*Dataset entries:*
------------------------------

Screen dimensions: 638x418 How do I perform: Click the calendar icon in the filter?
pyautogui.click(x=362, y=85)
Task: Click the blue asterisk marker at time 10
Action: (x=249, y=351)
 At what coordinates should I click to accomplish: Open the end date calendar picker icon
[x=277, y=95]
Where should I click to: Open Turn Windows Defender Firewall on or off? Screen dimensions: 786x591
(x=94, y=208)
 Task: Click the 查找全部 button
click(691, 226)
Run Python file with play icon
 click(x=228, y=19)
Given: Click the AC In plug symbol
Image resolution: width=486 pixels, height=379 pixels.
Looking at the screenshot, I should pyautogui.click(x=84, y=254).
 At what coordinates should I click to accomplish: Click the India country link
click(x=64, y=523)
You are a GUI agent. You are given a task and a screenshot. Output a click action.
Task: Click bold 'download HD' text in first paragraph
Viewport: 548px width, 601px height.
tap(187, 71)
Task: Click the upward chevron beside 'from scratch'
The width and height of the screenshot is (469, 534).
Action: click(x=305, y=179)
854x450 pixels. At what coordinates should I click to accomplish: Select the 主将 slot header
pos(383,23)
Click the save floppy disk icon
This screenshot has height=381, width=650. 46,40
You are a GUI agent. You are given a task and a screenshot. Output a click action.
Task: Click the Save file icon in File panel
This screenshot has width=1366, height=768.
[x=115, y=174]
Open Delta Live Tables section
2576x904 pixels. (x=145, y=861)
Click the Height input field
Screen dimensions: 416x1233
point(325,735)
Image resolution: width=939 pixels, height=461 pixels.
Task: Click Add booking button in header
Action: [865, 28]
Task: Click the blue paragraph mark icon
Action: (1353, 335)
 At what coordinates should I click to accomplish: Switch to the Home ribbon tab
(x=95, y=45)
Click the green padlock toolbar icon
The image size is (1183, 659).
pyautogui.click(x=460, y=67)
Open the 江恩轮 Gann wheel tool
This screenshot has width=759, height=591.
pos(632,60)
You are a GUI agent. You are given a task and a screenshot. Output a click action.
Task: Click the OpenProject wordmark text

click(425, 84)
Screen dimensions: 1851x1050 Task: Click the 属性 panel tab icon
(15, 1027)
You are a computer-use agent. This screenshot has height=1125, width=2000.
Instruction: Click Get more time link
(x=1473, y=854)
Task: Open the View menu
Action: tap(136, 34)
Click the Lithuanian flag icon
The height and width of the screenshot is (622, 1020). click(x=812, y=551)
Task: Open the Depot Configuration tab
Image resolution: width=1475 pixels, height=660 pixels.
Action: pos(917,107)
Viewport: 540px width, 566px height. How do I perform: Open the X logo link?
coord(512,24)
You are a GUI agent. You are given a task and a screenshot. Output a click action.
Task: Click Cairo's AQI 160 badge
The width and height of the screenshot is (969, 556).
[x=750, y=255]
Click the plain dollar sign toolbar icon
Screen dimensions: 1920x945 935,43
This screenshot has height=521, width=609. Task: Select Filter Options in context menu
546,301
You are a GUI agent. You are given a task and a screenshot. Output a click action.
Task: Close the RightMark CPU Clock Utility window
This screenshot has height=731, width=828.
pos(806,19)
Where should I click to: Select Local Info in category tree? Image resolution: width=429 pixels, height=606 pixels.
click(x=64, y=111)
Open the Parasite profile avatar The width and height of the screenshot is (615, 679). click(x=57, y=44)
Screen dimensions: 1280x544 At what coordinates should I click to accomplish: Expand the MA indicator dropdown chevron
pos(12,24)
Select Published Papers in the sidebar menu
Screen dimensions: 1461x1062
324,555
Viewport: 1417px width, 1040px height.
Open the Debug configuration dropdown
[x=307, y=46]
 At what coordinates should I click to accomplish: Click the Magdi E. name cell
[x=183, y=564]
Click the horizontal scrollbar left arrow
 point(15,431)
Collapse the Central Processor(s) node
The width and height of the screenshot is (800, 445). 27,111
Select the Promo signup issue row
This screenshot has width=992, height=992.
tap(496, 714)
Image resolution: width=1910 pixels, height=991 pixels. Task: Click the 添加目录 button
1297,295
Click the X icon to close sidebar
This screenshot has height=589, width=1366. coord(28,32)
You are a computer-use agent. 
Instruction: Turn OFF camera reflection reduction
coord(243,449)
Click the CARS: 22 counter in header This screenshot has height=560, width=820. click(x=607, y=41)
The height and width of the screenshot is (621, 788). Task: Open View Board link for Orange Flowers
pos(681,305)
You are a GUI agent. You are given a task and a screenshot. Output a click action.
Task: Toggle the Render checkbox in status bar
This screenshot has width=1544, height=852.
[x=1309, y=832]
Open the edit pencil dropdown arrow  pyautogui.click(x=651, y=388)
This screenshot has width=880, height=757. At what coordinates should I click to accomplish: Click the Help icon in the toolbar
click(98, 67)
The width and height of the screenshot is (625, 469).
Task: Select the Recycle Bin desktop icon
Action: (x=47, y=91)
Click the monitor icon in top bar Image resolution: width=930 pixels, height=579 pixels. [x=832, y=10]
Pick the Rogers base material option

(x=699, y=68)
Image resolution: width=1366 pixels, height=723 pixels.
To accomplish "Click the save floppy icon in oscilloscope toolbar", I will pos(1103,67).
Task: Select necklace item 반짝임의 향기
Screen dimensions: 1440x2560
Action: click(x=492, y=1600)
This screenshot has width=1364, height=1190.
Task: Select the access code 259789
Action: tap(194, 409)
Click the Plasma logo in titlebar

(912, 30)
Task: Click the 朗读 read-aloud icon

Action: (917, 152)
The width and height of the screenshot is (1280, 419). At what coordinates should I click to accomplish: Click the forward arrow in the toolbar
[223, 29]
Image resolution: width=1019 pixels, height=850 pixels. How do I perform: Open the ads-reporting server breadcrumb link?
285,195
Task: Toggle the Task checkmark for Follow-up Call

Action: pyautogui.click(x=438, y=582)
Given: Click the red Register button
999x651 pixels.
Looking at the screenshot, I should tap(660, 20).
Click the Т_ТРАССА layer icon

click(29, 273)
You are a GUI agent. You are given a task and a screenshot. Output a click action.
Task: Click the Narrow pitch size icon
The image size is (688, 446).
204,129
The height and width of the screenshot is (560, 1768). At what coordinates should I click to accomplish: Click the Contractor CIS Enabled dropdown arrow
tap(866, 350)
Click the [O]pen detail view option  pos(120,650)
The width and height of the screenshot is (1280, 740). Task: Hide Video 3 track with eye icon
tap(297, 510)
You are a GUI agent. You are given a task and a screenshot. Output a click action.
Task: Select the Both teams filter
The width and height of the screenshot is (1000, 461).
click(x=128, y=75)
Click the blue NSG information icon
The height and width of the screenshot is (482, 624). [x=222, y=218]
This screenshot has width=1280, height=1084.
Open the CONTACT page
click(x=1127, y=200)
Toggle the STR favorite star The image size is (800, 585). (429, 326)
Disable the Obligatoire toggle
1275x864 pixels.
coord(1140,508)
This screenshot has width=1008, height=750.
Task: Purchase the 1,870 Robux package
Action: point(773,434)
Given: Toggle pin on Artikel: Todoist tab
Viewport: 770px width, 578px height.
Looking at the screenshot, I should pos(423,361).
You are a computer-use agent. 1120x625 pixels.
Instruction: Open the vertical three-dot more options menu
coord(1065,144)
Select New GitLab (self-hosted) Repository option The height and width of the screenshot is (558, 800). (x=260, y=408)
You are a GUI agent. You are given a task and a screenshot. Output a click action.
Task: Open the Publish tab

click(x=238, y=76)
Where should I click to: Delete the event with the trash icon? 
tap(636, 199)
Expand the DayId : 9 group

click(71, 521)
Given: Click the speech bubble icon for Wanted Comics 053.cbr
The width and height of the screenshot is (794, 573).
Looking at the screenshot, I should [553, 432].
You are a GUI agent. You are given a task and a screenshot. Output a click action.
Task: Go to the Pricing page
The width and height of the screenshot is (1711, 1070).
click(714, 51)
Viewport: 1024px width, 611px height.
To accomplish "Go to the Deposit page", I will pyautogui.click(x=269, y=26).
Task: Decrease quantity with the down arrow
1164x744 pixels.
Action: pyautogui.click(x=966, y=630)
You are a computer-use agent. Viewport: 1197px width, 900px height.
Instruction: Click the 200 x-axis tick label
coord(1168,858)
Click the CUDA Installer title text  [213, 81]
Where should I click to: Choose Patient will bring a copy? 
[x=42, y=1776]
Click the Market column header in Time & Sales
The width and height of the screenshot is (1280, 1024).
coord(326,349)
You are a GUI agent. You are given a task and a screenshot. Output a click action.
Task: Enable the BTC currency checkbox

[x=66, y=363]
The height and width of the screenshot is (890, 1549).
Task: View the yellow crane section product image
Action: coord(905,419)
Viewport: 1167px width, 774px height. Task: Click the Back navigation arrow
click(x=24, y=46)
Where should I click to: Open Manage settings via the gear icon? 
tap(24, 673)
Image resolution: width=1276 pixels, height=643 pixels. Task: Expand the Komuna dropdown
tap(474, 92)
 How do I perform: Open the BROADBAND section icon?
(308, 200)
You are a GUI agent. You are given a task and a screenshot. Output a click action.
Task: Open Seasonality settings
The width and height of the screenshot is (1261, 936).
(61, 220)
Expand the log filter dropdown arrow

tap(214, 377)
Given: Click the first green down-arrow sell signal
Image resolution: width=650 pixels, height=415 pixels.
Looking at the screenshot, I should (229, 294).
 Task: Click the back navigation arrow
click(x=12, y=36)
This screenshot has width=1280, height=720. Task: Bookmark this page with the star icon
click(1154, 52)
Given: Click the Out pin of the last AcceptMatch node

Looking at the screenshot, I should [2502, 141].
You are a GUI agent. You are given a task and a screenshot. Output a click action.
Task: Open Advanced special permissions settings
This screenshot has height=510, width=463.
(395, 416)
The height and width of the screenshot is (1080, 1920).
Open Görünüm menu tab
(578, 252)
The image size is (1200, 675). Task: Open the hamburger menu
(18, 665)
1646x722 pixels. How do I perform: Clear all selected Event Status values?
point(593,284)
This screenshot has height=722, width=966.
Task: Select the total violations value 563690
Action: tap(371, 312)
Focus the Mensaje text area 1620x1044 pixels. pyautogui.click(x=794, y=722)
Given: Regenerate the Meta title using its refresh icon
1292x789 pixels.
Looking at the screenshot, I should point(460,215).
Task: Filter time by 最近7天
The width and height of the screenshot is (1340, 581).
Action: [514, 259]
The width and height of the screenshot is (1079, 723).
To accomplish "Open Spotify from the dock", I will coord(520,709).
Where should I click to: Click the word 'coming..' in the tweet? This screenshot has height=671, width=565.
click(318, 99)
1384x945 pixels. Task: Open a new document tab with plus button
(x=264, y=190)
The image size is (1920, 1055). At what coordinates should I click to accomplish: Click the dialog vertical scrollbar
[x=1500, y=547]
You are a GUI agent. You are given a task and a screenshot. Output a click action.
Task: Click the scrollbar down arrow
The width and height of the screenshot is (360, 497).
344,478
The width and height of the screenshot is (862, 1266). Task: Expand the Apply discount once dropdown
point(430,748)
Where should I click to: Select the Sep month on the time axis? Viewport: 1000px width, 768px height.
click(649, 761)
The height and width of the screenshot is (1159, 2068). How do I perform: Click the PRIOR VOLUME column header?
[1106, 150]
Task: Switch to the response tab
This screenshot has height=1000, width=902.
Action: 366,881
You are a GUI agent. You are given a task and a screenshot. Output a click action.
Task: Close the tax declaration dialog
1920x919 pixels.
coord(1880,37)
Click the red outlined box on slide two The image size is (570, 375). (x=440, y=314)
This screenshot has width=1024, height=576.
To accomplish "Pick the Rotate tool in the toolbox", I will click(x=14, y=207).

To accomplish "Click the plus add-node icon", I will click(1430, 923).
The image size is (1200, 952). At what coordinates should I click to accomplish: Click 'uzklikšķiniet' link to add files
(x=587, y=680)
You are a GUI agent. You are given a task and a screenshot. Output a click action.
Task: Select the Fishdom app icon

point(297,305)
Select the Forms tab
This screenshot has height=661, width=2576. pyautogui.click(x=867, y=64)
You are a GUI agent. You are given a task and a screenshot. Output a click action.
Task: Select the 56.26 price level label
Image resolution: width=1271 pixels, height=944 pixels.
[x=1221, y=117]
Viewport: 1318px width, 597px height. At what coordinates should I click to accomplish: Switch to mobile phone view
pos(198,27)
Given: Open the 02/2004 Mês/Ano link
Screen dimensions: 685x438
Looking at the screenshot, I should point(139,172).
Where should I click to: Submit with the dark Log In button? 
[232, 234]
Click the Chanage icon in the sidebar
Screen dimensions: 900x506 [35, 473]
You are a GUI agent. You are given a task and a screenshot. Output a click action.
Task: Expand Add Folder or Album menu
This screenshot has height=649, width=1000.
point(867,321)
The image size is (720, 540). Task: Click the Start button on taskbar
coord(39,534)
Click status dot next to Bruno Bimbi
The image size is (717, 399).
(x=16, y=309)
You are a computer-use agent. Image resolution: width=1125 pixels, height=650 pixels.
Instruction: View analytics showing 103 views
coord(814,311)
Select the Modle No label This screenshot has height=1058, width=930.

------------------------------

*WORK ORDER:*
From the records above, transcribe without alteration every line from the one with "Image resolution: width=1366" to the one with "Task: Select necklace item 반짝임의 향기", inclusive.

*ANSWER TO THE EXERCISE:*
Image resolution: width=1366 pixels, height=723 pixels.
To accomplish "Click the save floppy icon in oscilloscope toolbar", I will pos(1103,67).
Task: Select necklace item 반짝임의 향기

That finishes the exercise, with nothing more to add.